◆ **WHAT NEEDS TO BE DONE**
Retype the listing exactly as it stands, and keep every image out.

◆ **RECORDED INFORMATION**
"""
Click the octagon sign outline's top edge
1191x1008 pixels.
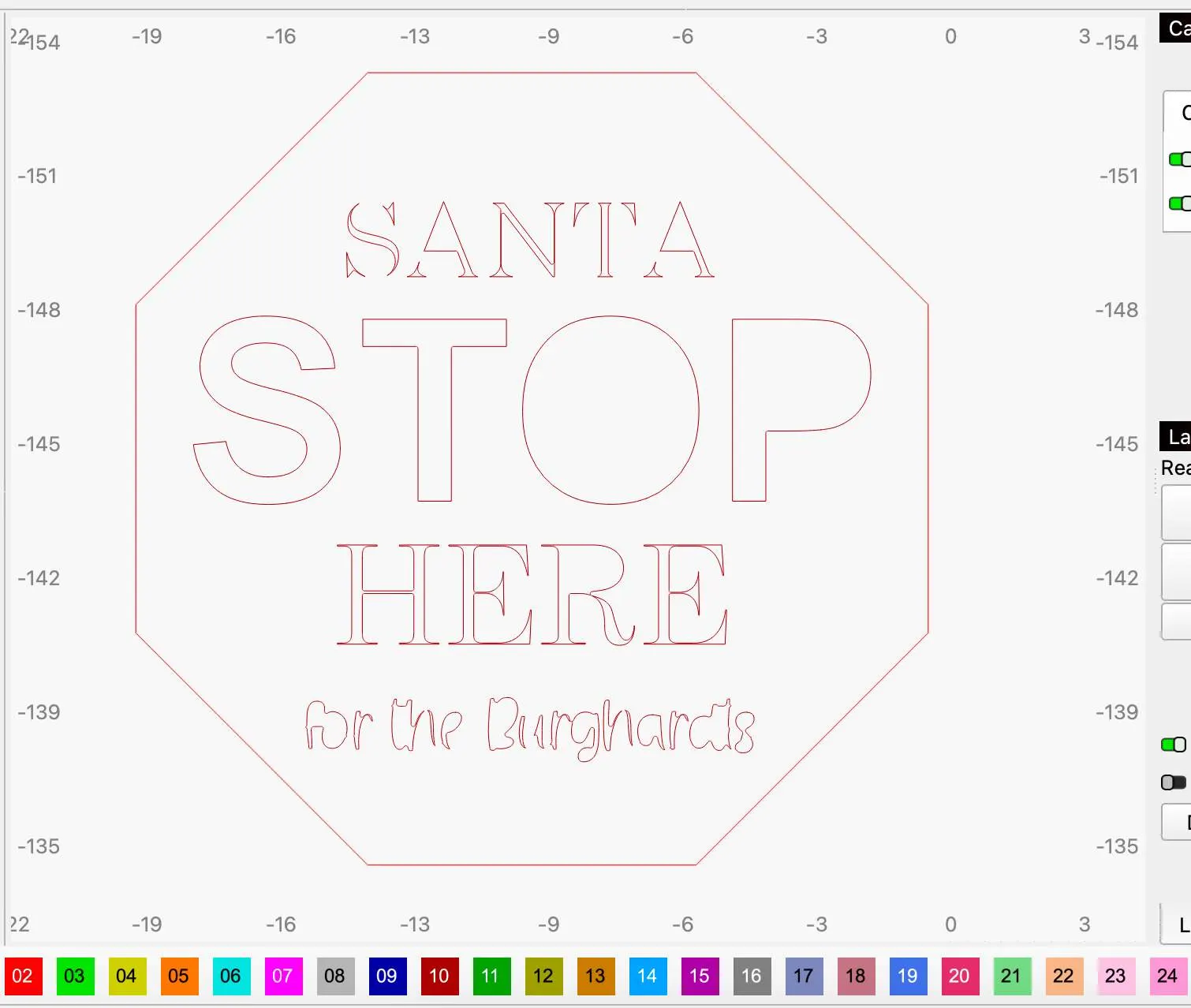click(532, 73)
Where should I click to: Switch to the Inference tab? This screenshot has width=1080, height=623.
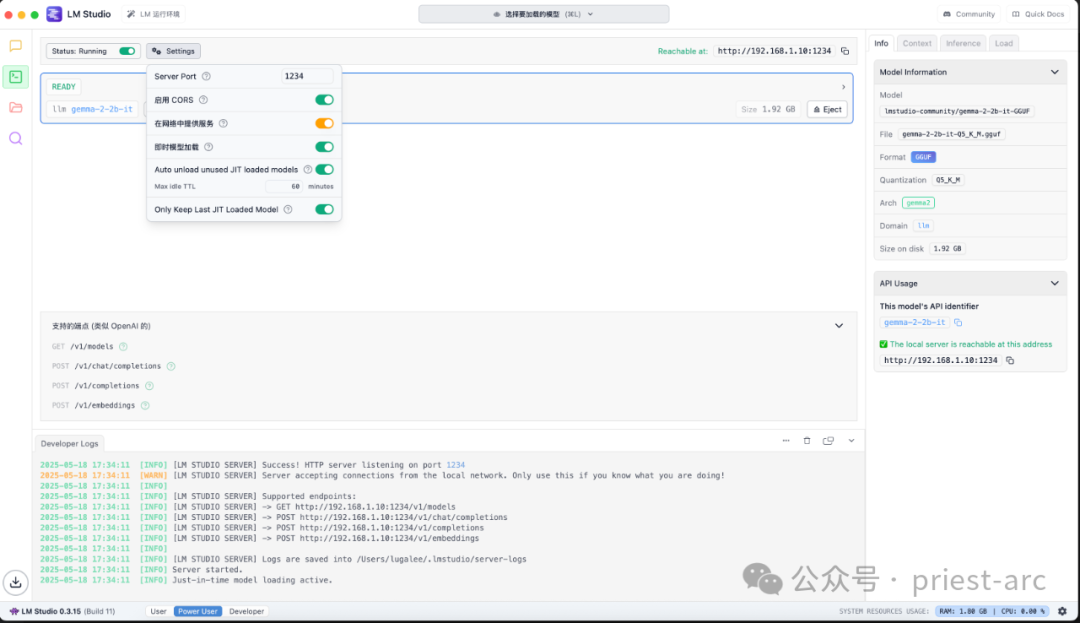[x=963, y=43]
"""
◆ **EXERCISE RESPONSE**
Click the octagon sign outline's top edge
1191x1008 pixels.
click(532, 73)
Where should I click to: Switch to the Inference tab? This screenshot has width=1080, height=623.
[x=963, y=43]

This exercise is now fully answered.